• **Exercise**: Report how many lines in the material hold the word "heading". No other content is required.
........
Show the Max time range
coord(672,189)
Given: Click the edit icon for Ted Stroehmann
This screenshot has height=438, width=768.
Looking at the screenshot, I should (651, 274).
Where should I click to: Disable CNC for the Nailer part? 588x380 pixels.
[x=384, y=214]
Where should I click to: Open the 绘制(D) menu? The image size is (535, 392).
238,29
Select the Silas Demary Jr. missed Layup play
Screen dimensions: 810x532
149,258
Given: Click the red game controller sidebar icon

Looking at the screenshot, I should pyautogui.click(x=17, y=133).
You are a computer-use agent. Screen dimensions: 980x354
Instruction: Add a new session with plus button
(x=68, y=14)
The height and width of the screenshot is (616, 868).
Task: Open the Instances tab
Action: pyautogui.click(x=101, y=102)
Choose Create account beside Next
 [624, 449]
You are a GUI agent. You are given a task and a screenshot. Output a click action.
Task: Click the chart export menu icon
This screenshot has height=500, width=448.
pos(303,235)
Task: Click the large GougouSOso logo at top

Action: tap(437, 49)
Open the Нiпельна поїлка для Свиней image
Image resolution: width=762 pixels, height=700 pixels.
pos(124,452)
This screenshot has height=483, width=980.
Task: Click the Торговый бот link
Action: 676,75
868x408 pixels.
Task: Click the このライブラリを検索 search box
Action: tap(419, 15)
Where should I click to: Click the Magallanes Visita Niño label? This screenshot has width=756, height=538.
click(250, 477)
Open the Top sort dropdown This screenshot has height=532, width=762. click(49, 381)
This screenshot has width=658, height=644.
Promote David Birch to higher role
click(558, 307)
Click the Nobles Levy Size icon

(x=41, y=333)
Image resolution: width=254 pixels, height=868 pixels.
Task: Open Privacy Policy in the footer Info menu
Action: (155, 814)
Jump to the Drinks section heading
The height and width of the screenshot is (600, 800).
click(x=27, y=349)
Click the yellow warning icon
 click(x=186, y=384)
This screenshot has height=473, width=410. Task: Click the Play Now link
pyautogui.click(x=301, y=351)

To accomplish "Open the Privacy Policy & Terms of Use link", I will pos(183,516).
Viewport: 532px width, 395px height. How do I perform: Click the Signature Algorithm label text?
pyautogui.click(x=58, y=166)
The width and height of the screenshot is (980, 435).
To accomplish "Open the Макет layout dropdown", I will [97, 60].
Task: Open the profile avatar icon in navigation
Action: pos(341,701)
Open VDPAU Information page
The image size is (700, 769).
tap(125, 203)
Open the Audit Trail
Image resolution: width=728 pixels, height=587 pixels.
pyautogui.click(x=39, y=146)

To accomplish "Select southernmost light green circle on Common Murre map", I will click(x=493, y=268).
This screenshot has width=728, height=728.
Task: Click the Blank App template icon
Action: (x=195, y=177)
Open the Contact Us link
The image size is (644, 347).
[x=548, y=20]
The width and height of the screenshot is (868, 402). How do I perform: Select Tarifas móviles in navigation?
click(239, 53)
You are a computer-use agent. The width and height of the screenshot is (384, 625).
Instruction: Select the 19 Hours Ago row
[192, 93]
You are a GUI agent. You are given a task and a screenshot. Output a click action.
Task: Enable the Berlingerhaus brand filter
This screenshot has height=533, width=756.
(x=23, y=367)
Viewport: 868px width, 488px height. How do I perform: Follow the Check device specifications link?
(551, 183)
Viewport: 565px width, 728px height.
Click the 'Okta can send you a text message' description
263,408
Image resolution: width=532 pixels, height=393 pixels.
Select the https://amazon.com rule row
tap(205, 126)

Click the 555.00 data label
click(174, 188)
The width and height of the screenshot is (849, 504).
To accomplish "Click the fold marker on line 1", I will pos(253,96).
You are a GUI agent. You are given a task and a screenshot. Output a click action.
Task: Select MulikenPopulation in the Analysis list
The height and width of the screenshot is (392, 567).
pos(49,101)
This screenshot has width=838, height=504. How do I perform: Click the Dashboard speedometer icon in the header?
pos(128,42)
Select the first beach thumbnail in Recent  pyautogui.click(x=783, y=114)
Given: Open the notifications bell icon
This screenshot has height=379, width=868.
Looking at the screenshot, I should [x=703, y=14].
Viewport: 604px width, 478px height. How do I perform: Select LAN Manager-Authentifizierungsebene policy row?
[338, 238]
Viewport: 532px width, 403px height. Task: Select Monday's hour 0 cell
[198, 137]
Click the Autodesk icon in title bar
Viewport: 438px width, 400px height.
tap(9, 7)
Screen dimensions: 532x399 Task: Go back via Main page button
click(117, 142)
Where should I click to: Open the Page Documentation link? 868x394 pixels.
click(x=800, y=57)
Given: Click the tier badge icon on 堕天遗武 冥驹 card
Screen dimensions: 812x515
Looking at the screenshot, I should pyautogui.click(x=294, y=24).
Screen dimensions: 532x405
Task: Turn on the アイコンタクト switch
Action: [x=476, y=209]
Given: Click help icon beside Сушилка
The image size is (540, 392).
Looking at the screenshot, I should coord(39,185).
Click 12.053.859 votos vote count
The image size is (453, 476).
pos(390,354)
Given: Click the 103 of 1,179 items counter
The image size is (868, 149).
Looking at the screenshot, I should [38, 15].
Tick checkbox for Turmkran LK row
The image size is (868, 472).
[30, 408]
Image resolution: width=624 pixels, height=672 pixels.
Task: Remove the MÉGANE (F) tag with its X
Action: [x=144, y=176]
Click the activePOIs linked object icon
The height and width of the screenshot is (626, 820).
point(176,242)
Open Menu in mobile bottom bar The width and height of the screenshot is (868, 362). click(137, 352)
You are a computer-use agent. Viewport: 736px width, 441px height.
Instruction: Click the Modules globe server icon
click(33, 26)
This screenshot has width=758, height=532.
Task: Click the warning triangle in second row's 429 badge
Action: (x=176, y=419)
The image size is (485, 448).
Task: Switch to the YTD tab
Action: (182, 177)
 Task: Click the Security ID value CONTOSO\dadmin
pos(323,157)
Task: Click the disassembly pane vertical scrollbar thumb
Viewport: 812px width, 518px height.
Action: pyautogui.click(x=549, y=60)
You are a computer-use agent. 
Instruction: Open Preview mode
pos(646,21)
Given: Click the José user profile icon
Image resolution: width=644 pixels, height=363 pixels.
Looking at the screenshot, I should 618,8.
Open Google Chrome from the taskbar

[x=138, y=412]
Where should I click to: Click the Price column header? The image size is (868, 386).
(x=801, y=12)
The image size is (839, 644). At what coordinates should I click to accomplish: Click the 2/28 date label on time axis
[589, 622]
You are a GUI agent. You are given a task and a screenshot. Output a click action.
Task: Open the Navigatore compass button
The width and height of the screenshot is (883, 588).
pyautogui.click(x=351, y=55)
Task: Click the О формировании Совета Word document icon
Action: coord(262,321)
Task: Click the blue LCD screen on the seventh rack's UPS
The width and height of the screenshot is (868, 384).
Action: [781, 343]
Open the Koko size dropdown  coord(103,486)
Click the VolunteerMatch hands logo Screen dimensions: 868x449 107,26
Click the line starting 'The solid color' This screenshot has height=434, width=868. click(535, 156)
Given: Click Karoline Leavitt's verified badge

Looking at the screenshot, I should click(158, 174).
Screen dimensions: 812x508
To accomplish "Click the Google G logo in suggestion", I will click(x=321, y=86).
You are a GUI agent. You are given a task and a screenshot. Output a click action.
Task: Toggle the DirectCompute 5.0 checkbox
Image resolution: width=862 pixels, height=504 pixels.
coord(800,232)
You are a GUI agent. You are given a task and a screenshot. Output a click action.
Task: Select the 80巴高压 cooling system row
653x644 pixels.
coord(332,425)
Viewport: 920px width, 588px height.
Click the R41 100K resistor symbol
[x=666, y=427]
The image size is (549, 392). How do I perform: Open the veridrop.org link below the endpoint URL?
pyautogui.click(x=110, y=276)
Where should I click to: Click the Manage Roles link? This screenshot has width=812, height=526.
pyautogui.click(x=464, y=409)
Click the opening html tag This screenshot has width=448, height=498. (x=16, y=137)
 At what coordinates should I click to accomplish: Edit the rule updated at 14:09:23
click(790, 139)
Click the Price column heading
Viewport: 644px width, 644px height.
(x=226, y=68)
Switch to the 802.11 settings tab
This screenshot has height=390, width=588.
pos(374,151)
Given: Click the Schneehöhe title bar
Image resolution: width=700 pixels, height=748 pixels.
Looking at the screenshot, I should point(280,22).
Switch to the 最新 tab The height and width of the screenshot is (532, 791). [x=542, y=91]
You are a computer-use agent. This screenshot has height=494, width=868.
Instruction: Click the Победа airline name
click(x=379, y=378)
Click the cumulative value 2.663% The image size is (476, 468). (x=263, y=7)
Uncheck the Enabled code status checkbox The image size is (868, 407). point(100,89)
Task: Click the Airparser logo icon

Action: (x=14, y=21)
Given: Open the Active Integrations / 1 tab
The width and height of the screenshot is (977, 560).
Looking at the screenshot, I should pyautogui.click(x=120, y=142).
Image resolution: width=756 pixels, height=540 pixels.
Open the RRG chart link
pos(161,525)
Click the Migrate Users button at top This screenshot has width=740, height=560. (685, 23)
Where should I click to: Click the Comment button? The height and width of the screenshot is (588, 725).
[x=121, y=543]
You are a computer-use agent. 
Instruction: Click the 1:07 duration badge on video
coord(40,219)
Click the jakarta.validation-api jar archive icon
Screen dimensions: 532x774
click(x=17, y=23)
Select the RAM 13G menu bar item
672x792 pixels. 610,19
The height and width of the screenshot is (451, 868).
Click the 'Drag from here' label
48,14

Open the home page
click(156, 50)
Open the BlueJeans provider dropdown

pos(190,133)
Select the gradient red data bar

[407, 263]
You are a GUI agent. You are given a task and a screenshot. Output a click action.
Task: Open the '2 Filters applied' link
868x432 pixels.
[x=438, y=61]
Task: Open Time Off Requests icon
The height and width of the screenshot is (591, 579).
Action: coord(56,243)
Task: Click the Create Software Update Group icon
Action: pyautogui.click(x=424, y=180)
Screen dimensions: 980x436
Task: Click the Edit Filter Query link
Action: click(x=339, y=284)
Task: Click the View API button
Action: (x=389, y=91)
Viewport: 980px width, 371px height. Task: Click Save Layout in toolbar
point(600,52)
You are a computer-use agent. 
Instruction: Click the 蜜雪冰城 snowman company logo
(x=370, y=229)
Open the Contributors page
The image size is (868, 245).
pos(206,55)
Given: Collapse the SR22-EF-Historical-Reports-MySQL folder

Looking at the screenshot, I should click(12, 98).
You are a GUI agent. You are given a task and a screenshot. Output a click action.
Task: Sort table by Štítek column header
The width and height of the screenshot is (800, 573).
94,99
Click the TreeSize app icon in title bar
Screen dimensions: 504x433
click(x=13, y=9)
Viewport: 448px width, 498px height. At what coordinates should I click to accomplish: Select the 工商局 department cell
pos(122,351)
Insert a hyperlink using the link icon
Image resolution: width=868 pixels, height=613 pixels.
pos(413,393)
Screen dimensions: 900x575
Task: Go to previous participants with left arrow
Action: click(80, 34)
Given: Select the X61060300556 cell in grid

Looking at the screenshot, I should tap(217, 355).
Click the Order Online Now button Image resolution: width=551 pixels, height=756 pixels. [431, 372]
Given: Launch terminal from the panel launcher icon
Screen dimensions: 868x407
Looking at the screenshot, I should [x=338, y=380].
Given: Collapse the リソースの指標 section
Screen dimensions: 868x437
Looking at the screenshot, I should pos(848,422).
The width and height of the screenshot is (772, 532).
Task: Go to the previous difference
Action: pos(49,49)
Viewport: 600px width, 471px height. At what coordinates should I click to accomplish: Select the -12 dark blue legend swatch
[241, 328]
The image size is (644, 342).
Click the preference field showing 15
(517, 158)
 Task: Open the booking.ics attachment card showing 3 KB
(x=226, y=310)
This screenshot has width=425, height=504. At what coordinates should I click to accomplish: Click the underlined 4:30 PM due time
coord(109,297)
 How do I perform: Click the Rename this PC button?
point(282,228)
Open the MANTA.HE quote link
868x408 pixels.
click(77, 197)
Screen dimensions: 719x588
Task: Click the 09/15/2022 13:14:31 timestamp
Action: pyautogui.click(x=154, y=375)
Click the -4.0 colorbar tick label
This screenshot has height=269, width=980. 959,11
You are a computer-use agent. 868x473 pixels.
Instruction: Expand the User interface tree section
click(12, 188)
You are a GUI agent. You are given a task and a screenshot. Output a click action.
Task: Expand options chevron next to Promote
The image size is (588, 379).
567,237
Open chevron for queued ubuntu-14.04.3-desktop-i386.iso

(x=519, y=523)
........
• **Exercise answer**: 2